## WHAT TO DO
The expected output is every line from the one containing "Select the 三相380VAC输入 node" to the end of the data below, exactly, and no other line.

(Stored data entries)
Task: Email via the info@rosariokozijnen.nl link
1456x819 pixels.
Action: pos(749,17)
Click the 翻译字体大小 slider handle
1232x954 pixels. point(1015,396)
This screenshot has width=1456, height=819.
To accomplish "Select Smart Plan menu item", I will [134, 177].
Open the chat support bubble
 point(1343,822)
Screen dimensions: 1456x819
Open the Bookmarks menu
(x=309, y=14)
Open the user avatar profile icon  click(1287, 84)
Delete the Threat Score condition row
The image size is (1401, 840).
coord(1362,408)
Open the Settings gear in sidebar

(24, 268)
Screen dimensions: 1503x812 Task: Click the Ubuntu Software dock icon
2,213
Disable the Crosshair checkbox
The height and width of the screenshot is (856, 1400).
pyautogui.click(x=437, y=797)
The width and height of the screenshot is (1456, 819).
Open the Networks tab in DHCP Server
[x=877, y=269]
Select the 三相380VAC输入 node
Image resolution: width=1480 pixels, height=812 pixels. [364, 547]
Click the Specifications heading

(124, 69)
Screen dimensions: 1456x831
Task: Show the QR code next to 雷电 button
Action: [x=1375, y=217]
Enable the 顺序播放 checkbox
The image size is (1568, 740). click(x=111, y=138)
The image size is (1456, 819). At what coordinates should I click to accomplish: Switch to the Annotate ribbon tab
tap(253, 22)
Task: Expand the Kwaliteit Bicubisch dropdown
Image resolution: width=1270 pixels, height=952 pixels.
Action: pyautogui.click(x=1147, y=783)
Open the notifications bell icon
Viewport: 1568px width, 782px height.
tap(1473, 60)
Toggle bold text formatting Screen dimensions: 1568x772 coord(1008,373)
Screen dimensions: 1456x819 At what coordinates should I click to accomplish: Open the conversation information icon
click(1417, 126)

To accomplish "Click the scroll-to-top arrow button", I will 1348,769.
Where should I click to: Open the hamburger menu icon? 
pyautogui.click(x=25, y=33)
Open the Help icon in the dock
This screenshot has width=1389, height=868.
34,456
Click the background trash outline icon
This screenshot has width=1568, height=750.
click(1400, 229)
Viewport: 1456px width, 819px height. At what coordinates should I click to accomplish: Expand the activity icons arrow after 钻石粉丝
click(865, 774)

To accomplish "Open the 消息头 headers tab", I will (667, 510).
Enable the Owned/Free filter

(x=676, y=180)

## RESPONSE AREA
Select the 三相380VAC输入 node
Image resolution: width=1480 pixels, height=812 pixels. [364, 547]
Click the Specifications heading

(124, 69)
Screen dimensions: 1456x831
Task: Show the QR code next to 雷电 button
Action: [x=1375, y=217]
Enable the 顺序播放 checkbox
The image size is (1568, 740). click(x=111, y=138)
The image size is (1456, 819). At what coordinates should I click to accomplish: Switch to the Annotate ribbon tab
tap(253, 22)
Task: Expand the Kwaliteit Bicubisch dropdown
Image resolution: width=1270 pixels, height=952 pixels.
Action: pyautogui.click(x=1147, y=783)
Open the notifications bell icon
Viewport: 1568px width, 782px height.
tap(1473, 60)
Toggle bold text formatting Screen dimensions: 1568x772 coord(1008,373)
Screen dimensions: 1456x819 At what coordinates should I click to accomplish: Open the conversation information icon
click(1417, 126)

To accomplish "Click the scroll-to-top arrow button", I will 1348,769.
Where should I click to: Open the hamburger menu icon? 
pyautogui.click(x=25, y=33)
Open the Help icon in the dock
This screenshot has width=1389, height=868.
34,456
Click the background trash outline icon
This screenshot has width=1568, height=750.
click(1400, 229)
Viewport: 1456px width, 819px height. At what coordinates should I click to accomplish: Expand the activity icons arrow after 钻石粉丝
click(865, 774)

To accomplish "Open the 消息头 headers tab", I will (667, 510).
Enable the Owned/Free filter

(x=676, y=180)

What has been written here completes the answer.